6.   DISCONTINUATION OF PRODUCTS

     Parties can agree to discontinue the sales of one or more FCI's Products.
     FCI can decide to discontinue the manufacturing of one or more FCI
     Products. However, FCI shall continue to sell materials for the maintenance
     and repair of products discontinued for so long as Enraf shall require such
     materials to meet service obligations to customers, but no longer than 5
     years from the date of discontinuation, subject to final lifetime purchase
     by Enraf.


7.   TECHNICAL INFORMATION

a.   Parties will conclude a separate escrow agreement, which will be an annex
     to this Agreement and which will survive the termination of this Agreement.
     The escrow agreement will stipulate that FCI gives in escrow with an
     independent third party all specifications, manufacturing information,
     drawings and other information, including source codes of software, patents
     and designs, of FCI's Products that have been delivered under this
     Agreement ("the Information in Escrow").
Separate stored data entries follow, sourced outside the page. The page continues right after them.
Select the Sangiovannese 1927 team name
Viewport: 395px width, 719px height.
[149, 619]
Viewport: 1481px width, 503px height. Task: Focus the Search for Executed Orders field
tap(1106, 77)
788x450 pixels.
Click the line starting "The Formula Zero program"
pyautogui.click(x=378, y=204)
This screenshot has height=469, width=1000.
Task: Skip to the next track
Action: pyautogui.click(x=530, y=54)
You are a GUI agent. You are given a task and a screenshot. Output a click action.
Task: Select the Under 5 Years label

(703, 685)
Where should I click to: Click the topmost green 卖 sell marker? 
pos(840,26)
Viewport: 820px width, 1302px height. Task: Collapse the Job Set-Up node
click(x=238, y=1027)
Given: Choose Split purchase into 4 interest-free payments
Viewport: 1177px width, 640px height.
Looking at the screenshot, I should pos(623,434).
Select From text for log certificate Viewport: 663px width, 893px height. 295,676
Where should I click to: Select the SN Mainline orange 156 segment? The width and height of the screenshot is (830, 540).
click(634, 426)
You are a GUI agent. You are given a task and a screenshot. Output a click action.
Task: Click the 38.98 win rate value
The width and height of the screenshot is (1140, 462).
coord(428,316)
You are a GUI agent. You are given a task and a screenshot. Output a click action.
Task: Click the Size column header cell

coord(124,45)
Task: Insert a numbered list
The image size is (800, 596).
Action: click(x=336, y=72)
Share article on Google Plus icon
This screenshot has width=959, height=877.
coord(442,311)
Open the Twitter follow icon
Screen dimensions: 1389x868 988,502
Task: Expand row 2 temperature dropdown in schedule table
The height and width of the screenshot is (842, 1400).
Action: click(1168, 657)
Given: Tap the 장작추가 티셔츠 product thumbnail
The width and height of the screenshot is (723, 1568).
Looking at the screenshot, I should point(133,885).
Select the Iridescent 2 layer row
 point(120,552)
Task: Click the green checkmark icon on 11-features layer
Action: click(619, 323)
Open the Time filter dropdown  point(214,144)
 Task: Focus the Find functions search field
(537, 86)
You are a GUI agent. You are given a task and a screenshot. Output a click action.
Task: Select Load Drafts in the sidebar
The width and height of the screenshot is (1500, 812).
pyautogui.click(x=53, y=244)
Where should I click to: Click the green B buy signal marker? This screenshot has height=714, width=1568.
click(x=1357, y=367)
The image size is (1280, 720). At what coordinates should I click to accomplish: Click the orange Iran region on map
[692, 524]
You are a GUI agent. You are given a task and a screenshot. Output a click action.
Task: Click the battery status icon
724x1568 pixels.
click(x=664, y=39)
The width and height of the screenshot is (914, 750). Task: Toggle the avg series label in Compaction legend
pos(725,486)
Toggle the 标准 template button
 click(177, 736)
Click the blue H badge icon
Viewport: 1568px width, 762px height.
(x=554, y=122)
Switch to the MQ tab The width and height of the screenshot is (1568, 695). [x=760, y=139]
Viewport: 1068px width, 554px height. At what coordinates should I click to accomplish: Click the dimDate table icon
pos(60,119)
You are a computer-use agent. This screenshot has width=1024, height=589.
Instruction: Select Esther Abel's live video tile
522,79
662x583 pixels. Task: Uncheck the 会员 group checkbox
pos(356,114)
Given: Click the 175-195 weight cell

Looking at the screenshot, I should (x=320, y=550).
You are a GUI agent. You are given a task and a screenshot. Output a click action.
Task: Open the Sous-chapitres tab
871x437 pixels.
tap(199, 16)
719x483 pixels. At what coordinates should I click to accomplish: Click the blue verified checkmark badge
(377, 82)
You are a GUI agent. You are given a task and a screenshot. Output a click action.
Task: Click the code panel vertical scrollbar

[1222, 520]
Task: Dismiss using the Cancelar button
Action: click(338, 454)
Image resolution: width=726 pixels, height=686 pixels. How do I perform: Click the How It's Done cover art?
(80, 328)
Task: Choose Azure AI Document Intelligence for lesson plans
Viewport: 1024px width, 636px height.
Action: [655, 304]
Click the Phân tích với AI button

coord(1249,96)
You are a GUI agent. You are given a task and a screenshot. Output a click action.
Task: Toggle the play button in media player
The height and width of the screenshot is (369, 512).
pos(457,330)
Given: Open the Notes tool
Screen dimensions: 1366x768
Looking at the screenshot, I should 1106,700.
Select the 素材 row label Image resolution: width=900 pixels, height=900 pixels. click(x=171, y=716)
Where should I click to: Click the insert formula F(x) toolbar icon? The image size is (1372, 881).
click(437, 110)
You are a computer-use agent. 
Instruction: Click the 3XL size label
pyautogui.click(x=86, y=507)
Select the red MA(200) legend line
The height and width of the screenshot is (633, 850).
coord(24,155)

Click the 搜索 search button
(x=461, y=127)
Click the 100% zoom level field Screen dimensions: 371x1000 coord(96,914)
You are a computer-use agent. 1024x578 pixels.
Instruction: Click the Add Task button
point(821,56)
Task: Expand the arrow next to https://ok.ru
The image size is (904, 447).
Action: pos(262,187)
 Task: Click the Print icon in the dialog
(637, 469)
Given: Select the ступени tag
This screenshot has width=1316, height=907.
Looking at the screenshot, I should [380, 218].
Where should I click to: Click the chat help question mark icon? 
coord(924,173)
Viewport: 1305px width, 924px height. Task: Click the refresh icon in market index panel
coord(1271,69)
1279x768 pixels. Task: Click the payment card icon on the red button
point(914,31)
b.   Upon completion of sales of FCI products of over 3.5 M$ by Enraf, if FCI
     terminates this Agreement in accordance with section 14 and FCI will start
     selling FCI's Products directly to end-users, FCI hereby grants Enraf the
     irrevocable, perpetual and worldwide right to use the Information in Escrow
     free of charge for the maintenance and repair of FCI's Products that have
     been delivered to customers under this Agreement. The escrow agent will
     hand over the Information in Escrow to Enraf within ten days after the
     termination of this Agreement.

c.   Upon completion of sales of FCI products of over 3.5 M$ by Enraf, if either
     party terminates this Agreement in accordance with section 14 and FCI will
     not start selling FCI's Products directly to end-users, FCI hereby grants
     Enraf the irrevocable, perpetual and worldwide right to use the Information
     in Escrow free of charge for the further development, manufacturing,
     selling, maintenance and repair of FCI's Products. The escrow agent will
     hand over the Information in Escrow to Enraf within ten days after the
     termination of this Agreement.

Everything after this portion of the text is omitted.